Implementation of Leases: FASAC members participated in the first of a series of discussions on the FASB’s post-effective date assessment of costs and benefits of the leasing standard. This session focused on public companies’ initial and recurring costs of transitioning. Some Council members noted that although the adoption of the standard had an insignificant overall impact on some companies’ financial statements, the initial level of effort and cost to apply the standard was somewhat higher than originally anticipated, primarily because of needed systems changes or new systems. Some members also commented on some of the benefits of adoption to their companies: better centralized processes to manage their leases, improved internal consistency of leases, and increased ability to manage an organization’s asset base and lease obligations. Expected recurring costs include costs to capture the required data, sustain internal controls, and preserve systems.

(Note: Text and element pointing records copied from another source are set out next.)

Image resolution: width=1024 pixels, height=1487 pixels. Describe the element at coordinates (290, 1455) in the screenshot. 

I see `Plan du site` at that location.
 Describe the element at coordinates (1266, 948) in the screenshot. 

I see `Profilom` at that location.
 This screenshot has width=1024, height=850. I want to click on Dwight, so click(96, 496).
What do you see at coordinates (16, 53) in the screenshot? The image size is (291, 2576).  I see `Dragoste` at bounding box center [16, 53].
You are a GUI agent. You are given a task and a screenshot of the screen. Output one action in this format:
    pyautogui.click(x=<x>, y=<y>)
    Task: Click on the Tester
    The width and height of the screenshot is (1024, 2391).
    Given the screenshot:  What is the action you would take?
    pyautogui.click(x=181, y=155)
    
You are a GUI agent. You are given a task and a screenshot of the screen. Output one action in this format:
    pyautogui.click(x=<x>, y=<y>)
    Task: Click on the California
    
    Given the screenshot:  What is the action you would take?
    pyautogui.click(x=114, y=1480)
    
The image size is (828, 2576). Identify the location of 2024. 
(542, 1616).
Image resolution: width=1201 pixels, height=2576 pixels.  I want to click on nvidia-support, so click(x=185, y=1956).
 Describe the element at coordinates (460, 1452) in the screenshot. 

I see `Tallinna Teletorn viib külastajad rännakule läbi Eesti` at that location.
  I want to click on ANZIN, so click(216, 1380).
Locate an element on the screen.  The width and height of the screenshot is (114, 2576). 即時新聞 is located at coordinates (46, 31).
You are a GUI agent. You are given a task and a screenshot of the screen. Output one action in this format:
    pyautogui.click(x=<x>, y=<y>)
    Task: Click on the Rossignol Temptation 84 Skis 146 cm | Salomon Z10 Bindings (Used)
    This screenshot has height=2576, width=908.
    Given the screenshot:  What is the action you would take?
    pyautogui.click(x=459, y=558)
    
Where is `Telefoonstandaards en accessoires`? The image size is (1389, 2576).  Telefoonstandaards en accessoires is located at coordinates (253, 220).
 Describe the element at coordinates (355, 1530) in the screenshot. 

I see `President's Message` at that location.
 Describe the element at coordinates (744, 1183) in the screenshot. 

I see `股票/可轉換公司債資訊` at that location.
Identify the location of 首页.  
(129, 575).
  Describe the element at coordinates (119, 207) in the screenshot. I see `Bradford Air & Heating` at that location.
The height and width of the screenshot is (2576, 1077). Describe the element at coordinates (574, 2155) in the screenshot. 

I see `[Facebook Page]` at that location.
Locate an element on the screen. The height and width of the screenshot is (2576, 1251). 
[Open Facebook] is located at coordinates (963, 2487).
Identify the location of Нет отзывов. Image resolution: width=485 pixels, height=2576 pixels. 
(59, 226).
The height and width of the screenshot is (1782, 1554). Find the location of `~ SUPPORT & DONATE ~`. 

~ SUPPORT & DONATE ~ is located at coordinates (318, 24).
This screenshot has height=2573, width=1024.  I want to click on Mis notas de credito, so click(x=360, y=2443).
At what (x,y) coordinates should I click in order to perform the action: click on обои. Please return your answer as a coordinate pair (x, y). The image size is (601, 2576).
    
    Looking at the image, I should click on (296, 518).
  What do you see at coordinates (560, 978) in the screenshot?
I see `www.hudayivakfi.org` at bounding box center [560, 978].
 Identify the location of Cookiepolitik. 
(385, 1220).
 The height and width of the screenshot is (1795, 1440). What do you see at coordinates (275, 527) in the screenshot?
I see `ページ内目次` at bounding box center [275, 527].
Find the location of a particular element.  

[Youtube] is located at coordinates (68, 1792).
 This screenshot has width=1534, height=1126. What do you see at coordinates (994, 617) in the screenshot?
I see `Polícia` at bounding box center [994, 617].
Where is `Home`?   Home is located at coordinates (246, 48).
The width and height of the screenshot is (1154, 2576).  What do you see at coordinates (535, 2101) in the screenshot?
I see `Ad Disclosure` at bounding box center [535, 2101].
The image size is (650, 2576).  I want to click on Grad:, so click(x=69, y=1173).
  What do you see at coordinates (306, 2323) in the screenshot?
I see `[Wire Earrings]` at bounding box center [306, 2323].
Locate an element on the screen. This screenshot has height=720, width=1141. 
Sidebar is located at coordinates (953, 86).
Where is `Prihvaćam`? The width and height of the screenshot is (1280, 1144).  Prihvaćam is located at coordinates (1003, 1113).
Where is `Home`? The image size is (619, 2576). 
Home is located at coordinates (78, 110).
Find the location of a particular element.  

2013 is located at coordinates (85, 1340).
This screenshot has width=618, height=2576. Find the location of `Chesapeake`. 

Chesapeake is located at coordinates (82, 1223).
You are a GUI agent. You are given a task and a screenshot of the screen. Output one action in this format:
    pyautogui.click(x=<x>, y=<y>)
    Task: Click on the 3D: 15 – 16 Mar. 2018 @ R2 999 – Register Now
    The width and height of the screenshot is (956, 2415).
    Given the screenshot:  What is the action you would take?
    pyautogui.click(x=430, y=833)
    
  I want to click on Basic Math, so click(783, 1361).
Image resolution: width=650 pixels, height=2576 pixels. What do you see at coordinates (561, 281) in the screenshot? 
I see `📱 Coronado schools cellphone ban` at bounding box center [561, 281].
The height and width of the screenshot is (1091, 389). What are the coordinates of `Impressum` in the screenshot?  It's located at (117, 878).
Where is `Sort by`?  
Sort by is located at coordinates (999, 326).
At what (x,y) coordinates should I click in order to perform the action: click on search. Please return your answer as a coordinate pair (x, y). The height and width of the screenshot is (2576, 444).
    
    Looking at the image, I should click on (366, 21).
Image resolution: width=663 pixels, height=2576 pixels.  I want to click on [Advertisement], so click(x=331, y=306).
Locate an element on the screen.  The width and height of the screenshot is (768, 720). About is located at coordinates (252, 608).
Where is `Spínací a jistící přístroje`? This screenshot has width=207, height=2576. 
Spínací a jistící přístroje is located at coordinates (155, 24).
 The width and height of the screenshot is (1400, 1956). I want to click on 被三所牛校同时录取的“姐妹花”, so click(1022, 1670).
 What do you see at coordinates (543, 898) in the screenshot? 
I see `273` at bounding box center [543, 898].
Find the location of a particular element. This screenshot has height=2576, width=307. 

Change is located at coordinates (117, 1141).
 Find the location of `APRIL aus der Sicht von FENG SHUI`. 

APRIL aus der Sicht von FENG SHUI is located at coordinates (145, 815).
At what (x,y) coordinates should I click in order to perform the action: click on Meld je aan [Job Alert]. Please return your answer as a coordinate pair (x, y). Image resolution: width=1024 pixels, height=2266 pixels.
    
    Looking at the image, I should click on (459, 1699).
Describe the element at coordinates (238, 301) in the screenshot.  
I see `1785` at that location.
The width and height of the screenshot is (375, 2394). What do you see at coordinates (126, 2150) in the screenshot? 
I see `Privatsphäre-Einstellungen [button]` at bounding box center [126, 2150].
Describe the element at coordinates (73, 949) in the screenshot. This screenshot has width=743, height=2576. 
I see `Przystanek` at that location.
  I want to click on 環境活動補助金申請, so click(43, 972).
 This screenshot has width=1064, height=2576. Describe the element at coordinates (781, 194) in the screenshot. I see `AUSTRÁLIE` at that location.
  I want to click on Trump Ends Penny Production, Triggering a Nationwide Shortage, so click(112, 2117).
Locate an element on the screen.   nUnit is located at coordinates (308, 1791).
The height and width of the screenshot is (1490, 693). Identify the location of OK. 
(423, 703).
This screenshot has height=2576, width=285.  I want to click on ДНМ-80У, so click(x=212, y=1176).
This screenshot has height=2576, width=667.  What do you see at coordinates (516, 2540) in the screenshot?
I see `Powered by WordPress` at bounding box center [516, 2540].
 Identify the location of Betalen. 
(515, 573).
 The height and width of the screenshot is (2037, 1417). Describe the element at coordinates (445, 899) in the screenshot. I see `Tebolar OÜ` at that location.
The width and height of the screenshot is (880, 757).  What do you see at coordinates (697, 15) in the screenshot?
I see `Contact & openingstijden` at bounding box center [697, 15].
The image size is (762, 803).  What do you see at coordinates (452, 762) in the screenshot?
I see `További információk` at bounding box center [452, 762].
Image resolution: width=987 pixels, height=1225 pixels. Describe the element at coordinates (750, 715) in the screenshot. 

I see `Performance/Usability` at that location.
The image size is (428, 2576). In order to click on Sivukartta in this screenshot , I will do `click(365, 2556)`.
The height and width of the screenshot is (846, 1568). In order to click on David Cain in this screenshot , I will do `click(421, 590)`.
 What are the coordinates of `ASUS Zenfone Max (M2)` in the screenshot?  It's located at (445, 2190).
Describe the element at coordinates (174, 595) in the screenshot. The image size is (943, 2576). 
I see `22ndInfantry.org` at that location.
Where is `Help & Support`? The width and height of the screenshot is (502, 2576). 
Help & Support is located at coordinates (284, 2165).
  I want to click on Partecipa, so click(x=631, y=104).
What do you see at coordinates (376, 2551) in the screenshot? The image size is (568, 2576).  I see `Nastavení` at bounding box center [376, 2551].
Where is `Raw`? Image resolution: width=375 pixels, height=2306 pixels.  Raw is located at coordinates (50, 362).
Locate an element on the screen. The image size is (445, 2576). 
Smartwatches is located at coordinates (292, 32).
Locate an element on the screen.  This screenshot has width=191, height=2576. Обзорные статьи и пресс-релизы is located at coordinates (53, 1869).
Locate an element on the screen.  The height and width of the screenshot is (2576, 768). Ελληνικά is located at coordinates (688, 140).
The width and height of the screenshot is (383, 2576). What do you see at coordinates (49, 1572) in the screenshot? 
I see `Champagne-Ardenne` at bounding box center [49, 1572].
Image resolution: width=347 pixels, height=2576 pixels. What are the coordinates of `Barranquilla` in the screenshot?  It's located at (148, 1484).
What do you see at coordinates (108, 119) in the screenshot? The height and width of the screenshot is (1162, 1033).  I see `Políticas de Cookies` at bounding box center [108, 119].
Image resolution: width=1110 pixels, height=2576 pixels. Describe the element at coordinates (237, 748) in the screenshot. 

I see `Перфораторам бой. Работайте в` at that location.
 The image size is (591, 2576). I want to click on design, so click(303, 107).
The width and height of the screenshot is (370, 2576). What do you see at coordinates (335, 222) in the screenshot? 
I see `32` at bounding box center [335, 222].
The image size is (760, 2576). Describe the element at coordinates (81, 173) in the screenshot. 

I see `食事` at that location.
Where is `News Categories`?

Other members, particularly investors and users, are beginning to consider the resulting changes in companies’ financial statements and how those changes impact their analysis or models. Those Council members indicated that additional time is needed to assess the benefits of the change in the leases standard. Council members also discussed implementation issues related to the incremental borrowing rate, certain disclosures, and related parties.
Segment Reporting: FASAC members discussed potential improvements to segment reporting disclosures, centering on the approach to requiring additional disclosure by reportable segment. Overall, Council members preferred a principles-based approach to requiring additional disclosure by reportable segment, due to the wide variety of industries. Council members, particularly investors and users, expressed support for that approach and explained that having consistency over time for an organization could be more useful than comparability between organizations.
The FASB Chairman provided highlights on FASB activities, and SEC and PCAOB staff members commented on current issues and activities.